Transcriptome Profiling Using Illumina HiSeq

Total RNA was extracted using RNeasy Plus Micro Kit (Qiagen #74034) according to the manufacturer’s protocol. RNA quality was checked on Bioanalyzer (Agilent) using RNA 6000 Nano Kit (Agilent #5067-1511). Total RNA samples with RIN value > 7 were used for library preparation. cDNA libraries were prepared using TruSeq RNA Sample Prep v2 (Illumina #RS-122-2001) and subsequent next-generation sequencing was performed on an Illumina HiSeq 4000 platform by Macrogen INC. Sequencing from each sample was performed: 101nt long pair-end reads with at least 80 M reads per sample.
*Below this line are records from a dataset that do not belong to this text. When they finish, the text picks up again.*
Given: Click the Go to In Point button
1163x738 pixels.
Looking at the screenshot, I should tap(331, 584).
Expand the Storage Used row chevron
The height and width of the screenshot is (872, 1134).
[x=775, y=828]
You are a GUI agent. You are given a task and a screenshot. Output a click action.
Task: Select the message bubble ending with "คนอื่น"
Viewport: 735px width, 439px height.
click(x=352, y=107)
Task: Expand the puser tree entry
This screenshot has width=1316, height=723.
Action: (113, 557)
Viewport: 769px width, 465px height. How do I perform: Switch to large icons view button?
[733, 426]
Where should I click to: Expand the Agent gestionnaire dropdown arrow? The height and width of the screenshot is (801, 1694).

Differential expression analysis was performed on the Galaxy platform by the following pipeline: Paired-End sequences obtained from the HiSeq 4000 platform were trimmed using the Trimmomatic v0.36.3 [61 (link)]. Sequence reads that pass quality filters were mapped to the human reference genome hg38 using Bowtie 2 v2.3.4.1 [62 (link)]. Mapped reads were counted using featureCounts v1.6.0.3 [63 (link)] followed by calculating differential gene expression with DESeq2 v2.11.40.1 [64 (link)]. Differentially expressed transcripts were filtered according to the parameters of log2FC ≥ 0.5 for upregulated and log2FC ≤ −0.5 for downregulated genes. Adjusted p-value ≤ 0.01 was considered as significant.